Yong's insight surpassed that of ordinary men; when events arose he could foresee them. Cheng Yi once said, "His mind is empty and luminous, and thereby knows of itself." Scholars of the day, because Yong's foresight exceeded ordinary understanding, exalted his ways, even claiming that he treated the world as a mere game; and because of his reputation for foreknowledge, held that whenever any object's sounds or vital forces were stirred, he would read their movement and infer what change would follow. They then collected events that had already occurred and declared that Yong had predicted them all beforehand—though in fact he had probably done nothing of the kind.
77
雍疾病,司馬光、張載、程顥、程頤晨夕候之,將終,共議喪葬事外庭,雍皆能聞眾人所言,召子伯溫謂曰:「諸君欲葬我近城地,當從先塋爾。」 既葬,顥為銘墓,稱雍之道純一不雜,就其所至,可謂安且成矣。 所著書曰《皇極經世》、《觀物內外篇》、《漁樵問對》,詩曰《伊川擊壤集》。

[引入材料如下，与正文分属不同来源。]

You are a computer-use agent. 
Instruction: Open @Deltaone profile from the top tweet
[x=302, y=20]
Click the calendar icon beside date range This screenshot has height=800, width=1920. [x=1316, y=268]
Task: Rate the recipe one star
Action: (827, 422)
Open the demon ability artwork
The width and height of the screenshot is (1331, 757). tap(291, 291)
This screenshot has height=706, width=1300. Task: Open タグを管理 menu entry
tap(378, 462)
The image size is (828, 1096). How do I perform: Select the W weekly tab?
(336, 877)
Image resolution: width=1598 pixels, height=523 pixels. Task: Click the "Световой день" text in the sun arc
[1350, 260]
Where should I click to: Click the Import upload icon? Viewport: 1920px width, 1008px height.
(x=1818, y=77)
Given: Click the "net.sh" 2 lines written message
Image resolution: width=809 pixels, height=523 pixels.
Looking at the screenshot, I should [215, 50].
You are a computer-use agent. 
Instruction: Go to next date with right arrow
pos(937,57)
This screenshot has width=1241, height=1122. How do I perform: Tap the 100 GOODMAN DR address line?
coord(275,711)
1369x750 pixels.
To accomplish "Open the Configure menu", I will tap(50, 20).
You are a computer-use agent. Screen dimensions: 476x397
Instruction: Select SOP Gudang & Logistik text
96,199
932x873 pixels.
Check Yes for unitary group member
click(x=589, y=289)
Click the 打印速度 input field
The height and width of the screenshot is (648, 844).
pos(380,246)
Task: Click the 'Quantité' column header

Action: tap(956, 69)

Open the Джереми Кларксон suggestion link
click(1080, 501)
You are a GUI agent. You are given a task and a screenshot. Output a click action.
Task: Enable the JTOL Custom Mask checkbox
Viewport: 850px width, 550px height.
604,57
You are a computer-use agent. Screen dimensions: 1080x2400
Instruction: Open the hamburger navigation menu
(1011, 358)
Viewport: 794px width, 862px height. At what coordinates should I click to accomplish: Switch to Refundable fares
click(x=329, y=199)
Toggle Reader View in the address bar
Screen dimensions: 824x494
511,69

When Yong fell ill, Sima Guang, Zhang Zai, Cheng Hao, and Cheng Yi attended him morning and night. As death approached, they discussed funeral arrangements in the outer courtyard; Yong could hear everything they said. He summoned his son Bowen and said, "Your friends wish to bury me near the city—you should place me with the ancestral graves instead." After the burial, Cheng Hao composed the tomb inscription, praising Yong's Way as pure and undivided; in what he attained, one may say he achieved peace and completion. His written works include Supreme Pole Governing the Age, Inner and Outer Chapters on Observing Things, and Dialogues of Fisherman and Woodcutter; his poetry is collected in the Jichuan Striking-the-Earth Collection.
78
子伯溫,別有傳。
His son Bowen is treated in a separate biography.